# MAX VG



## rvdwesth (10/7/15)

So I asked this many times before, but things might have changed since.
Who except Vapormountain sells MAX VG juices? 

I love the VM juice, but want to try something new...

I am also very tired of waiting weeks for my Mount Baker to arrive every month.
I DIY my juice mostly but sometimes I just want something diffrent.
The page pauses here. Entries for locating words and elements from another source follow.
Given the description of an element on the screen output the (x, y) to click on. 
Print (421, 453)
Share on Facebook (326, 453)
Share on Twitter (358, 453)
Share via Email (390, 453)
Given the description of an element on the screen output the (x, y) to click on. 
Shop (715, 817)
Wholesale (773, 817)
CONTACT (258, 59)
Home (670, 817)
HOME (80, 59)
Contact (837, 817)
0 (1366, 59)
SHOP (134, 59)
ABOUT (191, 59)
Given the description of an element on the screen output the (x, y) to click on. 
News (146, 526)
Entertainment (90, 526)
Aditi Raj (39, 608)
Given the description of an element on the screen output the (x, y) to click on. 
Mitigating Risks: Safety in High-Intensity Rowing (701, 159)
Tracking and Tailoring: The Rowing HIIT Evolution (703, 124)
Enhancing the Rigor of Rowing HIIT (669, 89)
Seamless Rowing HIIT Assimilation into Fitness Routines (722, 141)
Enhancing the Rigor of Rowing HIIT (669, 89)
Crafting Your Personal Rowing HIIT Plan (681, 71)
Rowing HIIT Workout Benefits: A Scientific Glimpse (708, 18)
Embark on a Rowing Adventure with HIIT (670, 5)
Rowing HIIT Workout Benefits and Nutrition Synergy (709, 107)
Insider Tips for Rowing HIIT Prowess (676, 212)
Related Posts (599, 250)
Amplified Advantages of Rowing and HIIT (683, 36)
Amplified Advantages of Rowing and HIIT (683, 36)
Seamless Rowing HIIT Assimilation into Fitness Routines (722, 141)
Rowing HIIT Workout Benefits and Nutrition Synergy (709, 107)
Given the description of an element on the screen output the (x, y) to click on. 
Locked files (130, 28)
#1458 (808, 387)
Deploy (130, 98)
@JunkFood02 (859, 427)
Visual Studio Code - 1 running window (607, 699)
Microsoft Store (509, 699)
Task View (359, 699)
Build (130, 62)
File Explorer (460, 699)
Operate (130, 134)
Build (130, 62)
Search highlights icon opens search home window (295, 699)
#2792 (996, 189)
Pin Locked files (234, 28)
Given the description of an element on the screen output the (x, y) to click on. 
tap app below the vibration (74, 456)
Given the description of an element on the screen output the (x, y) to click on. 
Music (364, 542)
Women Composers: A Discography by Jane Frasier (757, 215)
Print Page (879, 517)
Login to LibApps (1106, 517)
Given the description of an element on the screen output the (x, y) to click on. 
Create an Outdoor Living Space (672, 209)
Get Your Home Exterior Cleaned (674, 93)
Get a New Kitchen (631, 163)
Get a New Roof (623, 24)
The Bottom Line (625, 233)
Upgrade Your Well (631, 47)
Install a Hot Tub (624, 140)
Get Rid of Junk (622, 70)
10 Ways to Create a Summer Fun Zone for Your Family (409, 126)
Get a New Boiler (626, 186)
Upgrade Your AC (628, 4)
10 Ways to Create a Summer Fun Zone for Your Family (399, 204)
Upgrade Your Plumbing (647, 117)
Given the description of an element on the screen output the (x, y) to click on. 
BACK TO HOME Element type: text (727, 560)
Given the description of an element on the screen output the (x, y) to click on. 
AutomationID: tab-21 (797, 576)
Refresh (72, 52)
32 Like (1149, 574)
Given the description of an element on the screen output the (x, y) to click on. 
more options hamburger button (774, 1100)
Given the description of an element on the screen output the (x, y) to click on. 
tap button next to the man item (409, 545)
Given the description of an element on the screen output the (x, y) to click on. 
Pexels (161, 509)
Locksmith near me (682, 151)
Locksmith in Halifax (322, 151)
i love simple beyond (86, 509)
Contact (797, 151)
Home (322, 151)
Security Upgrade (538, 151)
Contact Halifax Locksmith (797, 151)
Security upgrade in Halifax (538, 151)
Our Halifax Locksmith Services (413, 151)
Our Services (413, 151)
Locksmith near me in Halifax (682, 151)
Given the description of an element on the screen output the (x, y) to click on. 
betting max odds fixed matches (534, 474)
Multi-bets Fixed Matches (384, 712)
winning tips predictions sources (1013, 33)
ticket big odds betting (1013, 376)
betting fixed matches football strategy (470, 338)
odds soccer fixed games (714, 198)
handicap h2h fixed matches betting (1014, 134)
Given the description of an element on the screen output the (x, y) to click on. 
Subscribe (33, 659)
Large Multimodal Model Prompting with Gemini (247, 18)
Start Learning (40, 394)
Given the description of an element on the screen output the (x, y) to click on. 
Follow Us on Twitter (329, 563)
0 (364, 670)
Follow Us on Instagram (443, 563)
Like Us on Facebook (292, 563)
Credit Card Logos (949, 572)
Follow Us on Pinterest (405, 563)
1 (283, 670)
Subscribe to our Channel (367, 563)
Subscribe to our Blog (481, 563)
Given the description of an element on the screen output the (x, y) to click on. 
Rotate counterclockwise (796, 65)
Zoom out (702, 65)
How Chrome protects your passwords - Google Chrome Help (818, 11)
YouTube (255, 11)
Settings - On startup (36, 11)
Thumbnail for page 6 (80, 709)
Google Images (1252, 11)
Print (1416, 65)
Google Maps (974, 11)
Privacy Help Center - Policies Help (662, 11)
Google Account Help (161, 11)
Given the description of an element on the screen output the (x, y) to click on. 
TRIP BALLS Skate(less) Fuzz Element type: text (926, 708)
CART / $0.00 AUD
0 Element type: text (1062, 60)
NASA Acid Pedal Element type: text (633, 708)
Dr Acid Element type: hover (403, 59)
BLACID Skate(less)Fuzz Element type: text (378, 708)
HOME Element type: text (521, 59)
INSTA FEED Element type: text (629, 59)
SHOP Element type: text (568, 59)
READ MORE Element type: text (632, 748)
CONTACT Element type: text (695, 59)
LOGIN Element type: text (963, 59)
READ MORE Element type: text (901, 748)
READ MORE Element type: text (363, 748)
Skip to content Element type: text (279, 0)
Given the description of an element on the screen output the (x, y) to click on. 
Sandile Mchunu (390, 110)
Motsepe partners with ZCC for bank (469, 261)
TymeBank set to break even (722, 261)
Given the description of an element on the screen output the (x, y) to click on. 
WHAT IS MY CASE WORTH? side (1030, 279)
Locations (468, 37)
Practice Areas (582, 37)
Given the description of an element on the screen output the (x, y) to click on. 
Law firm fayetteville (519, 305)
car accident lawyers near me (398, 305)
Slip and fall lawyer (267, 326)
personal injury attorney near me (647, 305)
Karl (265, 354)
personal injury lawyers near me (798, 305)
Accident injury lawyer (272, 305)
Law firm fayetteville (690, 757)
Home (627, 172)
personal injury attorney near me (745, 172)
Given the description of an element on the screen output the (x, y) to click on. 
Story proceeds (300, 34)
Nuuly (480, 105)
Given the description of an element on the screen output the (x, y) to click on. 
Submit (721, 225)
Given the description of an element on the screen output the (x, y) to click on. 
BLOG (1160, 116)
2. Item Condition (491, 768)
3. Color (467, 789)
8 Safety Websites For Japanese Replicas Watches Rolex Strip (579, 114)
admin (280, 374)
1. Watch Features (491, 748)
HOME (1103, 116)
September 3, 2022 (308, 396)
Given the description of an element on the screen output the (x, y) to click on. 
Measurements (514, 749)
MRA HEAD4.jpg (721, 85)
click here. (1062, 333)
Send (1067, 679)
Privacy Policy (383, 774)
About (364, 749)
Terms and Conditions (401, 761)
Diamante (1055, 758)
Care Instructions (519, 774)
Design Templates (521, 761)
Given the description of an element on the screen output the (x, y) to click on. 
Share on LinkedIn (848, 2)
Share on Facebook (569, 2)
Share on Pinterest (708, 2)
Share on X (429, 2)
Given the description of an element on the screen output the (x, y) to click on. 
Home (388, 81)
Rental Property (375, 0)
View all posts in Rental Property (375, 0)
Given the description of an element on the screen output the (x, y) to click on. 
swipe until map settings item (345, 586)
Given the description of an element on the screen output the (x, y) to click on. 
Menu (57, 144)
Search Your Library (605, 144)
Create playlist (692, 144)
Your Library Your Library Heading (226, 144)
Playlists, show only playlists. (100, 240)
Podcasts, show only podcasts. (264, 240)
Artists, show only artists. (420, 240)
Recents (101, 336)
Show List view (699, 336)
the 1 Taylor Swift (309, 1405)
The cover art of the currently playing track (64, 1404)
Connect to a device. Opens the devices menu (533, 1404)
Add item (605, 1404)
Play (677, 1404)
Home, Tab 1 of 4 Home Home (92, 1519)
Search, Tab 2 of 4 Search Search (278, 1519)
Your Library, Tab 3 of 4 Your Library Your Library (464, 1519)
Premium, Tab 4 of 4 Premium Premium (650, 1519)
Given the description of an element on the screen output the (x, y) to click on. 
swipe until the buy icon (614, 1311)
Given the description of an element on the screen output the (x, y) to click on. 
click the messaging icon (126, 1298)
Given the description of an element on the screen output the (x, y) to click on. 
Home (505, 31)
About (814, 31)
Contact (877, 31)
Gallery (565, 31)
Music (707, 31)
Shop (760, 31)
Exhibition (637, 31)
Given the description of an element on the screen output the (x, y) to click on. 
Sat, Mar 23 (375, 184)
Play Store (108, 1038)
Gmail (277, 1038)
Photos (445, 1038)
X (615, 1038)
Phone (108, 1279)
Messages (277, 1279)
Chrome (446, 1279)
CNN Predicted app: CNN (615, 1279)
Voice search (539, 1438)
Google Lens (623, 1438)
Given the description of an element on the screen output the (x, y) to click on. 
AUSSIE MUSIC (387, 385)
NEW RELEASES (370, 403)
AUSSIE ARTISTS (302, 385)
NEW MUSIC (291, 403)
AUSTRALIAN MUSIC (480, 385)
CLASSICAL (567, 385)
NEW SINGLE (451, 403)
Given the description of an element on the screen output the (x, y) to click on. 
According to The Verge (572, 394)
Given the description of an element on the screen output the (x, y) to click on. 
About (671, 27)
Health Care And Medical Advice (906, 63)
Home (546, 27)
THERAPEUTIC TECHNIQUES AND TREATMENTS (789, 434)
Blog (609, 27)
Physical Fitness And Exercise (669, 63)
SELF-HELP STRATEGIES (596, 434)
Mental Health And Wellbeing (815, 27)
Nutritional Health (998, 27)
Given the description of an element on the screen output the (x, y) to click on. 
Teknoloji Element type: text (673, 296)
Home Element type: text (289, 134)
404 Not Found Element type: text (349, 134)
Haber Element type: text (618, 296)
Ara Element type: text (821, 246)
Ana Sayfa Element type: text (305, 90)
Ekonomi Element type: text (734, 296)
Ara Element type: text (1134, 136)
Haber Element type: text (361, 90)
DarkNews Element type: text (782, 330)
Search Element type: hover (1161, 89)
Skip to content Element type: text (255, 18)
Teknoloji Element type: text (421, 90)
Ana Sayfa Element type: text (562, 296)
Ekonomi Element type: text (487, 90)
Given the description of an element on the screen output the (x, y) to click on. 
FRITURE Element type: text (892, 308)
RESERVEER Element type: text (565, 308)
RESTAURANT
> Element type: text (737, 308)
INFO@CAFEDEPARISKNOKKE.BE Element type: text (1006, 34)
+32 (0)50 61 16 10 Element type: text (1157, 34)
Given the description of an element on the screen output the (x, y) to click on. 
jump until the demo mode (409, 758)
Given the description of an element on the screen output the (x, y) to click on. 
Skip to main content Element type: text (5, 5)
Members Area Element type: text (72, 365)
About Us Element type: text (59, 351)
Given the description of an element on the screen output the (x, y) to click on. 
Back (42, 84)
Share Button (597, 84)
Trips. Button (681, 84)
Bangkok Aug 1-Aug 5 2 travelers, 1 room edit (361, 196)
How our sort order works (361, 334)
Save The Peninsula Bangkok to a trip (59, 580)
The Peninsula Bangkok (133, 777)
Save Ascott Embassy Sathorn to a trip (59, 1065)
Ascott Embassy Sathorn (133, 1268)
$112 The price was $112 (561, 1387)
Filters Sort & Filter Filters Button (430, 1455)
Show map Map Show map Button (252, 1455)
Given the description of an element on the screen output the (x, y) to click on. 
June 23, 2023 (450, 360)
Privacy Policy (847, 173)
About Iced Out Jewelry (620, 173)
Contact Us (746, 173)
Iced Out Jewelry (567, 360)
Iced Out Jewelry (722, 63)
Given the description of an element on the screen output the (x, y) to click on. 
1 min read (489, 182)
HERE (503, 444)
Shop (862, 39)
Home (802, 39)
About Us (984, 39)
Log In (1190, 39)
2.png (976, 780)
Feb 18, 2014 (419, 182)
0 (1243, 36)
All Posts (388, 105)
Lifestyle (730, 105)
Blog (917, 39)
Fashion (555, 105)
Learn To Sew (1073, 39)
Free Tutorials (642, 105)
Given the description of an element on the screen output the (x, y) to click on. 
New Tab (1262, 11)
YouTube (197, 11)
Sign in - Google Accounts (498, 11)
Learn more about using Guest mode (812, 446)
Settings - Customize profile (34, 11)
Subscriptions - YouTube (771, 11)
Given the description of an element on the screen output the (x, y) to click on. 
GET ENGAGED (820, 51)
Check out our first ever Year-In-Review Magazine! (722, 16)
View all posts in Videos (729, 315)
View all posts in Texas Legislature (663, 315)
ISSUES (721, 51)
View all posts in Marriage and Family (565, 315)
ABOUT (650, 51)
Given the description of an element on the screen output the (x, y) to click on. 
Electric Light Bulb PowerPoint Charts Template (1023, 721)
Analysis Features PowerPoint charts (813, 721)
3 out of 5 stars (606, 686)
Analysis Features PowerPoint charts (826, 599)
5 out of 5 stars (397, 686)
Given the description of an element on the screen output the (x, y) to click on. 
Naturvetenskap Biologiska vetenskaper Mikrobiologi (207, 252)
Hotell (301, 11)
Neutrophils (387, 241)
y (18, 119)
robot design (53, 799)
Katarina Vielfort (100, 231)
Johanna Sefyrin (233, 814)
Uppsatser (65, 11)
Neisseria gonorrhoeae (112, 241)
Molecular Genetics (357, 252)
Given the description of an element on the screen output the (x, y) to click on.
It seems next to impossible to find good off the shelf VG juice


----------



## KieranD (10/7/15)

I will have some in over the weekend  

Northern Craft Vapes is a 80% VG blend


----------



## rvdwesth (10/7/15)

@KieranD I bought some Jimmy the Juice man now now for my missus and she nearly coughed out a lung from the bit of PG in that...
The only juices she can vape smoothly is VM, MBV and my DIY stuff... I tried the SB and Kings Crown from you also and she gets the coughs.
So I'm a bit desperate here for her.


----------



## Mario (10/7/15)

@rvdwesth 

Have a look at @Sir Vape below

http://www.sirvape.co.za/collections/ripe-vapes/products/coconut-thai

http://www.sirvape.co.za/collections/the-vaping-rabbit/products/the-vaping-rabbit-the-alice

http://www.sirvape.co.za/collections/the-vaping-rabbit/products/the-vaping-rabbit-the-white-rabbit

http://www.sirvape.co.za/collection...ucts/nicks-blissful-brews-smoked-custard-plus

@RevnLucky7 
https://www.vapemob.co.za/product/rocket-sheep-purple-alien-max-vg/

https://www.vapemob.co.za/product/rocket-sheep-cloudsat-max-vg/

sold out at this time.

Hope this helped

Peace!!!

Reactions: Thanks 1


----------



## Blu_Marlin (11/7/15)

rvdwesth said:


> So I asked this many times before, but things might have changed since.
> Who except Vapormountain sells MAX VG juices?
> 
> I love the VM juice, but want to try something new...
> ...


You could also try Vape Decedence http://www.ecigssa.co.za/taking-vaping-to-the-next-level-with-vapedecadence.t12974/


----------



## huffnpuff (11/7/15)

Craft Vapour also have juices in 80% and Skyblue can do something for you on request.


----------



## Stroodlepuff (11/7/15)

rvdwesth said:


> So I asked this many times before, but things might have changed since.
> Who except Vapormountain sells MAX VG juices?
> 
> I love the VM juice, but want to try something new...
> ...



We have Cloud Company which is 90% and Some stash.

We will have another 80/20 brand soon


----------